The following test should be used to validate your HOG implementation. In the first image (get image here) mark a car wheel and compute HOG descriptor for the corresponding image patch (use HOG parameters n=4, nx=4, ny=4). In the second image (get image here) compute HOG descriptors for image windows at all possible image locations, compute corresponding HOG descriptors and evaluate the Euclidean distance between all HOGs in the second image to the selected HOG descriptor in the first image. Display matching windows that minimize HOG distance. You should obtain a similar result as below. Computing integral images, extracting HOG descriptors and matching for this example should not take more than a few seconds.

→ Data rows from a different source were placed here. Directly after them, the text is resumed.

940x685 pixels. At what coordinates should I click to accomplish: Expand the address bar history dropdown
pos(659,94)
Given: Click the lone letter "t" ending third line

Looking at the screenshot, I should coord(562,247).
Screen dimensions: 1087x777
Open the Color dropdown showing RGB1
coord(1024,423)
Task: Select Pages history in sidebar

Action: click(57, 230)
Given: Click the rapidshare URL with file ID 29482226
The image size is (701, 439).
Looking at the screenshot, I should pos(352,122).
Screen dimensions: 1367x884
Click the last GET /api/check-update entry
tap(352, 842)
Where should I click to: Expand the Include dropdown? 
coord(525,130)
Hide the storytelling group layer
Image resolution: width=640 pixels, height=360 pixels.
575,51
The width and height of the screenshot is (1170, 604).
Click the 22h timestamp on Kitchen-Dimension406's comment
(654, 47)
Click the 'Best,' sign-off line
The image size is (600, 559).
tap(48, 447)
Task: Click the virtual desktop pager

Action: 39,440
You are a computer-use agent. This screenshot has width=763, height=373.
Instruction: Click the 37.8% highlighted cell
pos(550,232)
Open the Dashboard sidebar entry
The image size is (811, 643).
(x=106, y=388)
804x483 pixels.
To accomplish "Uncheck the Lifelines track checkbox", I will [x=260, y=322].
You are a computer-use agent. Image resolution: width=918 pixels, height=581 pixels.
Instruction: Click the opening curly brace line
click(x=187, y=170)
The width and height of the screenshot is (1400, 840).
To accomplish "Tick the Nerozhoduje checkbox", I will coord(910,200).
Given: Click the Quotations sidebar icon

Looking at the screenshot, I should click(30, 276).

2. Training object detector. In this part of the project you should learn a linear SVM object classifier, similar as you have done in Assignment 4. Differently to Assignemts 4, here, you will have to (i) collect positive and negative training samples from annotated training images and (ii) describe each sample with a HOG descriptor. Training samples should be collected from the “train” subset of PASCAL VOC 2007 dataset (450Mb). Download the dataset together with the VOC development kit, install the kit and edit VOCopts.datadir variable in VOCinit.m to point to your VOCdata folder. Run VOCinit.m to initialize VOCopts variable. To collect HOG descriptors for positive training samples you can use the following function getpossamples.m To collect training samples of the “motorbike” class you can run this function with the following arguments:

possamples=getpossamples(VOCopts,’motorbike’,’train’,8,10,6);

You will need to implement a function ‘gradimageintegral’ for computing gradient integral images as well as the function ‘hogintegral’ for computing HOG descriptors before using getpossamples.m. Once you obtain positive training samples, you should collect negative training samples from e.g. 2000 random windows of training images which do not overlap with positive samples. Train a liner SVM and obtain a classification hyperplane as previously done in Assignment 4. Validate your classifier on positive and negative samples of the validation set. To obtain positive samples of the validation use command: possamples=getpossamples(VOCopts,’motorbike’,’val’,0.1,8,0,10,6,inf); Negative samples for the validation set should be obtained by a similar procedure as used to collect negative samples for the training set. Evaluate performance of the classifier on the validation set by computing ROC curve and Area Under the Curve (AUC) using roc.m

Good negative samples are important for training a good classifier. The technique known as bootstrapping selects “hard negative” samples for the next round of training by running the current classifier on negative images and collecting high-confident responses. Use bootstrapping to collect hard negative samples (e.g. 2000) from the negative images in the training set and then re-train a classifier using original positive and original+new negative samples. Evaluate performance of the new classifier in terms of ROC and AUC on exactly the same validation samples as before and compare results to the ones obtained in the first training round. You should see an improvement. Although the first round of bootstrapping maybe sufficient, you may apply bootstrapping further by iteratively collecting new hard negative samples and re-training your classifier.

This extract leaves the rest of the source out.